Mais qu’est-ce qu’un fanzine ? D’abord du papier, et tout ce qui va avec : des agrafes, une agrafeuse si possible le plus grand modèle, des enveloppes, un pèse-lettre, des timbres que l’on encolle pour pouvoir les laver (faire partir le tampon) et les réutiliser. Des tonnes de petits flyers qu’on met dans les enveloppes et qu’on fait circuler. Une machine à écrire, d’abord, avec de la colle qui permet de monter la maquette ; un petit ordinateur Mac, ensuite, qui permet de sauvegarder, revenir et modifier ce qu’on écrit, avec une mémoire RAM tellement faible qu’il me fallait fermer Word pour pouvoir imprimer. Une imprimante à jet d’encre, laborieuse et bruyante, aussi. Je n’utilise pas encore internet et toute ma logistique passe par le papier : photocopies, reliure, encre sur les doigts, odeur de toner, des milliers de photocopies faites près des universités, à côté d’étudiants en médecine. Souvent mon mercredi après-midi ou mon samedi entier.
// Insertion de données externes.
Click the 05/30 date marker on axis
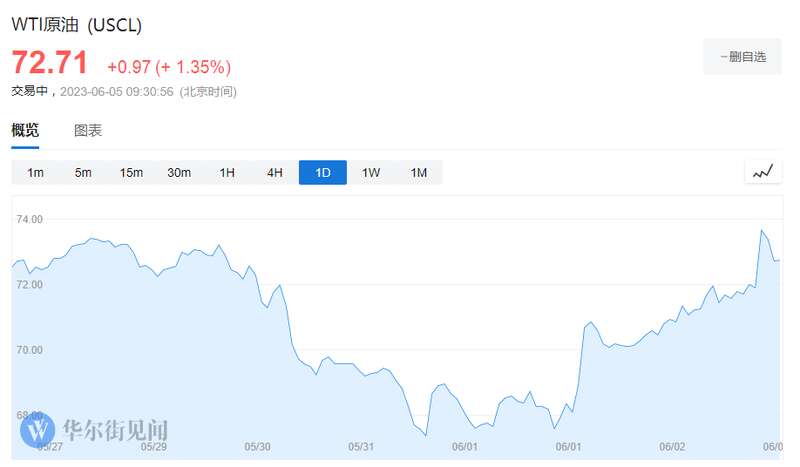The image size is (800, 467). pyautogui.click(x=257, y=447)
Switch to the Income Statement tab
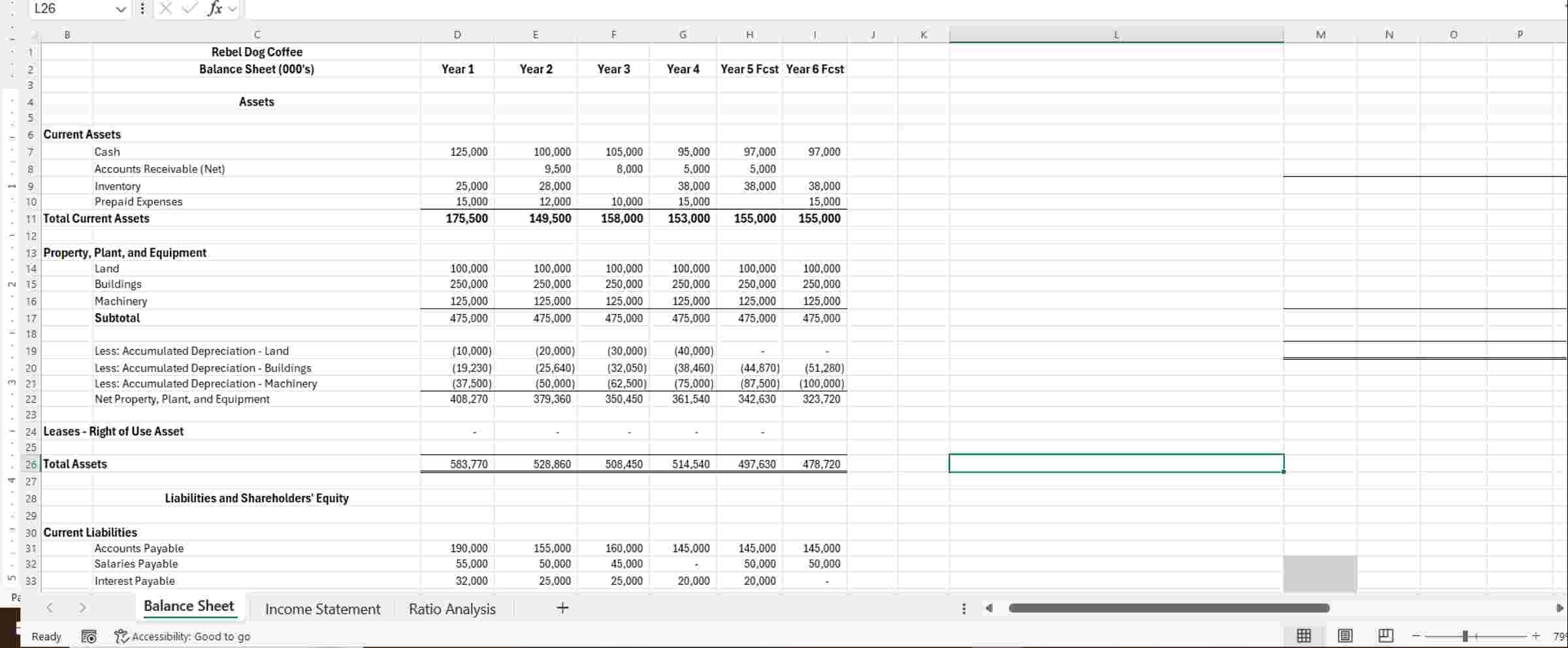Image resolution: width=1568 pixels, height=648 pixels. click(x=323, y=609)
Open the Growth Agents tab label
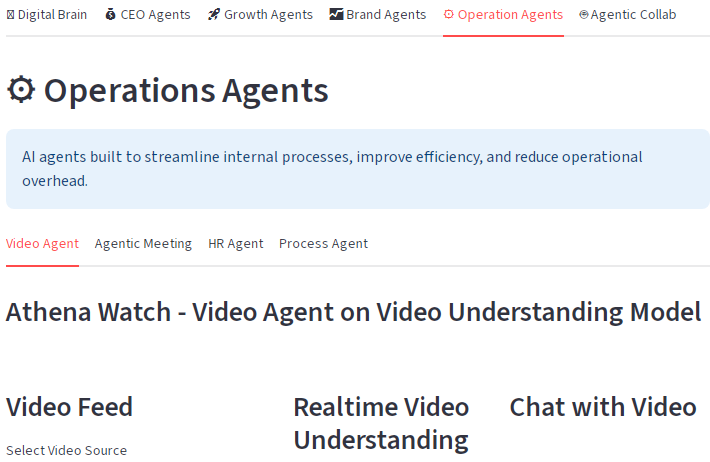The width and height of the screenshot is (710, 462). tap(268, 15)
Mon livret A d’enfance me sert de banque : j’y dépose les chèques de commande que je reçois, et retire la petite trésorerie dont j’ai besoin pour tourner. Je n’ai pas 18 ans et pas accès aux chéquiers. Une petite subvention du centre jeunesse, au tout départ, me donne confiance et me permet de démarrer. J’achète un enregistreur à mini-cassettes. Mes plus beaux cadeaux de Noël : un massicot et même une année une vieille photocopieuse, l’ancienne machine d’un joueur de foot de Monaco : le superbingo. Je peux faire mes fanzines, mes petits flyers à la maison.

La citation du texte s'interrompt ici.